How To Overcome Fitness Information Overload (7 Simple Tips)

March 21, 2023

About the Author: Eric Bach

The average American consumes the equivalent of 100k words per day.

That’s more words than J.R.R.’s Tolkien’s The Hobbit, according to an April 2022 Report from the University of California San Diego.

And when it comes to fitness, we’re not even considering the massive number of YouTube videos, reels, and tiktoks you see.

While learning is always good, consuming information without context or action leads to overwhelm, chasing shiny objects, and ultimately, self sabotage.

How Are 7 Simple Tips To Overcome Fitness Information Overload

1. Pick 1 Goal at A Time

“If you have one ass, you can’t sit on two horses.” – Charles Poliquin

Don’t try to build muscle & burn fat (recomposition). They’re physiologically opposing goals. While a recomposition can take place when you’re focused on building muscle OR losing fat, chasing recomposition as the primary goal is rarely effective.

Why? Because it happens so slowly that most people don’t measure it, or realise it’s happening. Expectations aren’t met, and they change gears even when things are working.

A better option?

Commit to losing fat first. With enough protein, better recovery, and sound training you’ll lose fat and build some lean muscle.


2. Study One Area At a Time

When learning about a topic, go an inch wide and a mile deep.

Here’s an example from my life. I pick one major topic to study in depth per quarter. This means four big topics per year. When I study this, I go ALL in.

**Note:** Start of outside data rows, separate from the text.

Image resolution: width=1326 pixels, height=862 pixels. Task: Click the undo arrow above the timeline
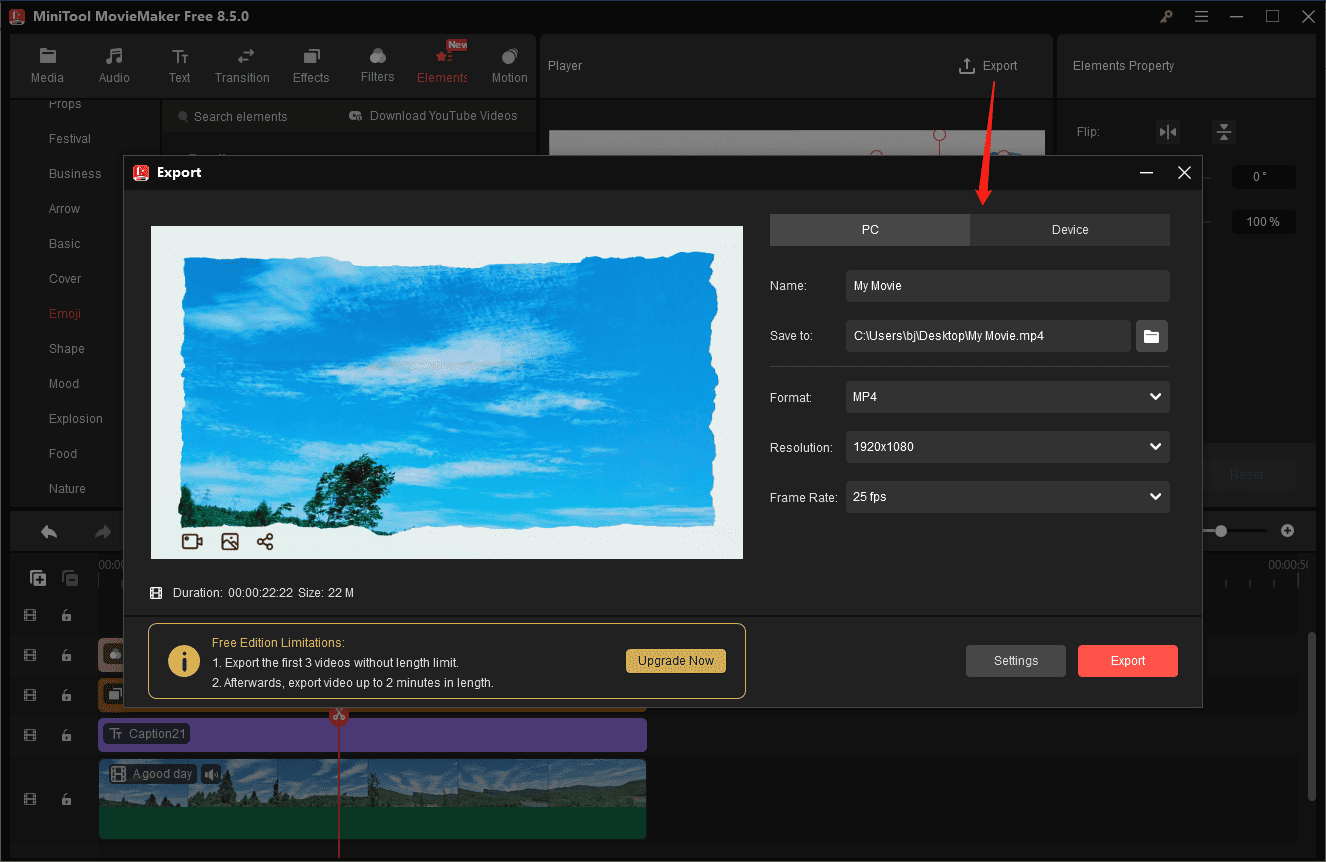(48, 530)
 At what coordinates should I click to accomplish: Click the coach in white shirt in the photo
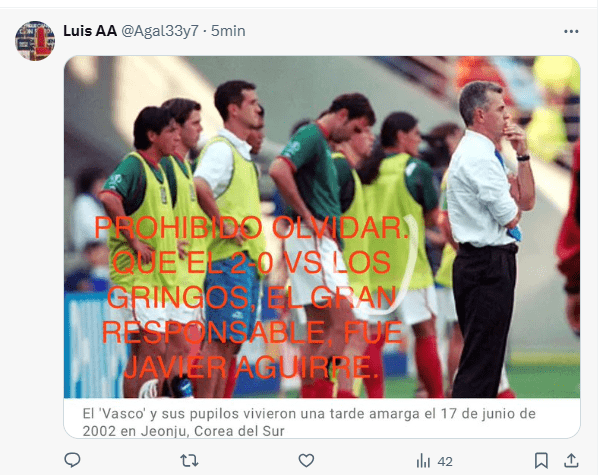[488, 239]
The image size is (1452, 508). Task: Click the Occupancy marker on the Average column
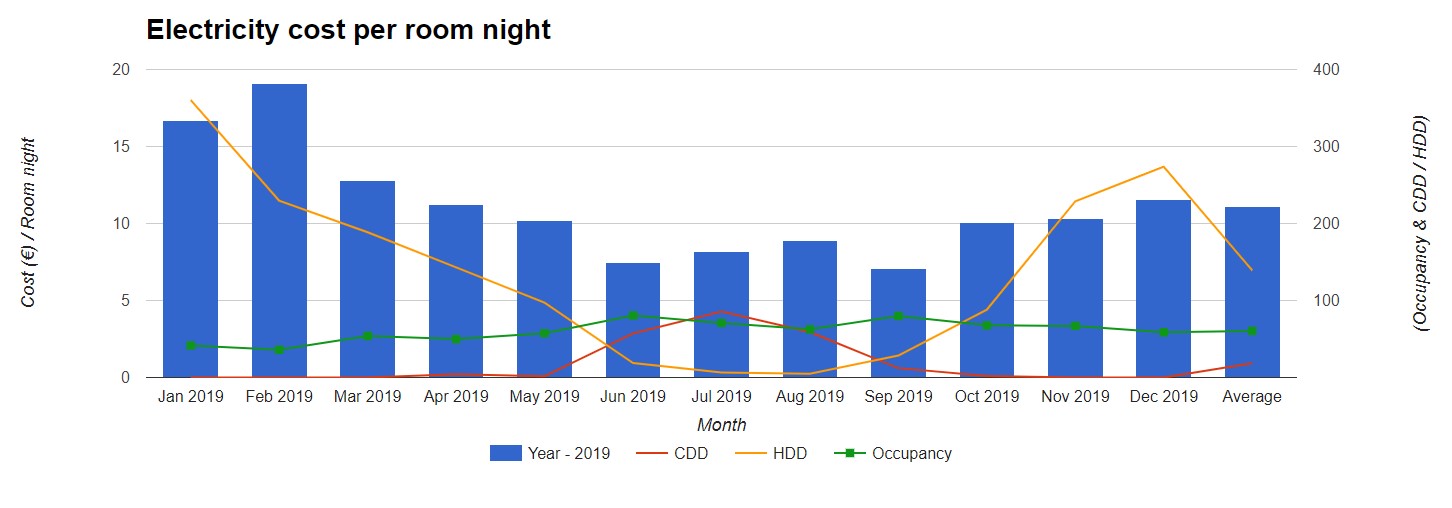tap(1252, 331)
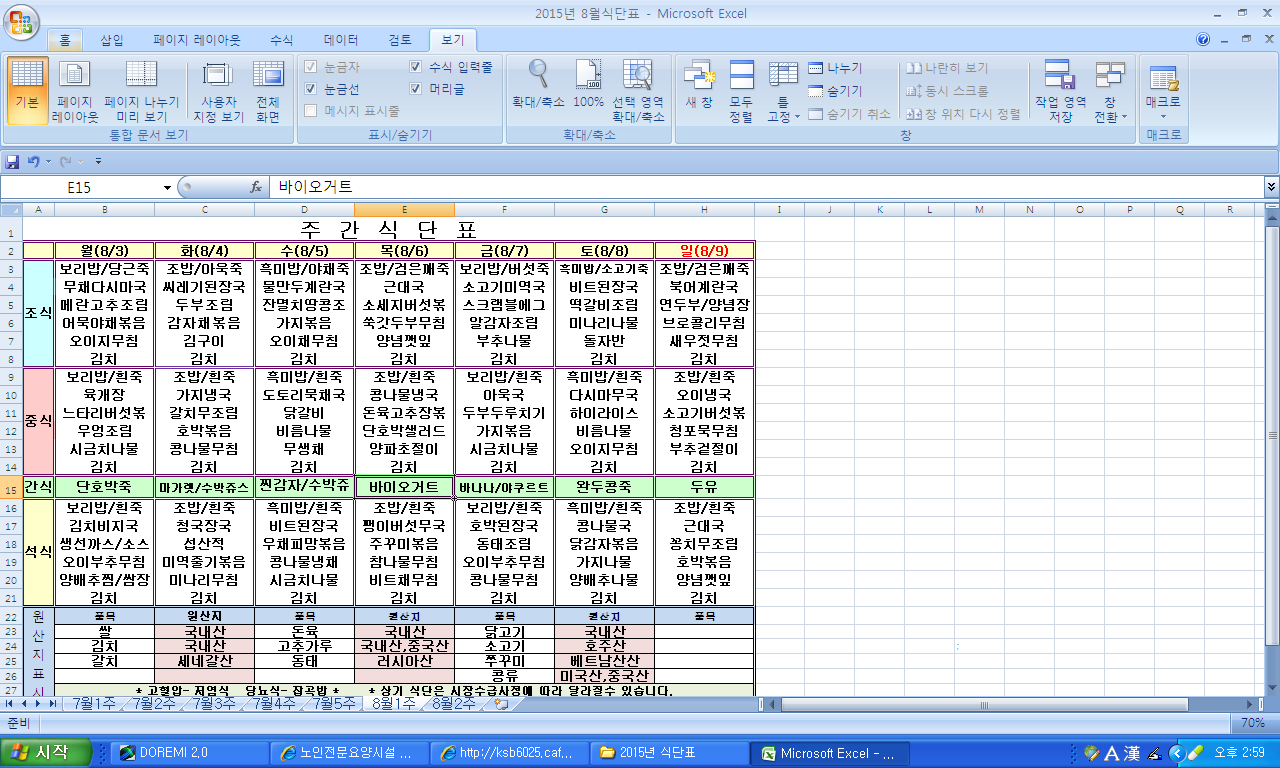Click the Save icon in quick access toolbar
Image resolution: width=1280 pixels, height=768 pixels.
pyautogui.click(x=13, y=160)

The podcasts and audiobooks I listen to are 90% related to this goal. The same with whatever I’m reading.

This creates a knowledge incubator where I gain a ton more knowledge on one topic and can develop my own opinions.

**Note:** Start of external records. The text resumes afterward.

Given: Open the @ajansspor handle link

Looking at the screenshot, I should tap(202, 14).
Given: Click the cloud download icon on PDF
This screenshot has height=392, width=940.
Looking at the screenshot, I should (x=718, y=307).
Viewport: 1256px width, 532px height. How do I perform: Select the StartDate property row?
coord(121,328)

If you try to study everything, you’ll feel overwhelmed. Because you will be. Apply this to anything you see fit–sales, business, nutrition, relationships. Remove input from other areas.

3. Follow Fewer Experts

Follow 1-2 experts, max on a topic. There are many ways to get results. But they all require following a specific process. This is true in business, relationships, finance, and fitness.

You can get jacked with high reps. You can get jacked with low reps.
You can get ripped with intermittent fasting. You can get ripped with multiple meals spread throughout the day.

You have to commit, I mean burn the boats and go all the fuck in to see if something works for you. You can’t try a diet for 3 weeks and write it off–that’s far too little time.

Don’t piecemeal programs and ideas together until you’ve mastered them independently.

Piece meal programs from different coaches are a disaster.

4. Be Intentional

Don’t be a mindless drone scrolling social media for workout tips. Think about what you’re specifically looking to solve, find it, and implement.

If you’re reactive with your consumption of information (especially on social media) it’ll wrap its tentacles around your brain and pull you into a death spiral.

When searching for information, set time limits. I like to use the timer for research.

This creates urgency and focus. When consuming information, be specific about what you’re looking for, and stop once you’ve found it.


5. Single Task

Multitasking is doing multiple things poorly. Doing multiple things teaches your brain to be unfocused, making the seas of information you’re consuming even more overwhelming.

When you’re focused on research or execution, be fully present. Don’t be on tinder between workout sets. Don’t be playing with your kid while you search for workout tips.

Eliminate distractions and be present as often as possible.

6. Implement Immediately

If you’ve found something interesting that you’re going to use, don’t search for more information.

Focus on implementation.

Collecting knowledge is pointless. Skill and build through implementation.

Wisdom is built through taking action and reflection.

Put action behind it and build what matters–the wisdom on when and how to apply it.

7. Take Time Away From Social Media

Social media is addictive. It teaches you to crave the next dopamine hit of more information.

To break the habit, you must proactively take time away from your phone and set limits.

Try a day without your phone.

Too much? Set a deadline for when you’ll hide your phone for the day–I use 8 PM. Your relationships, focus, and stress levels will probably improve, too.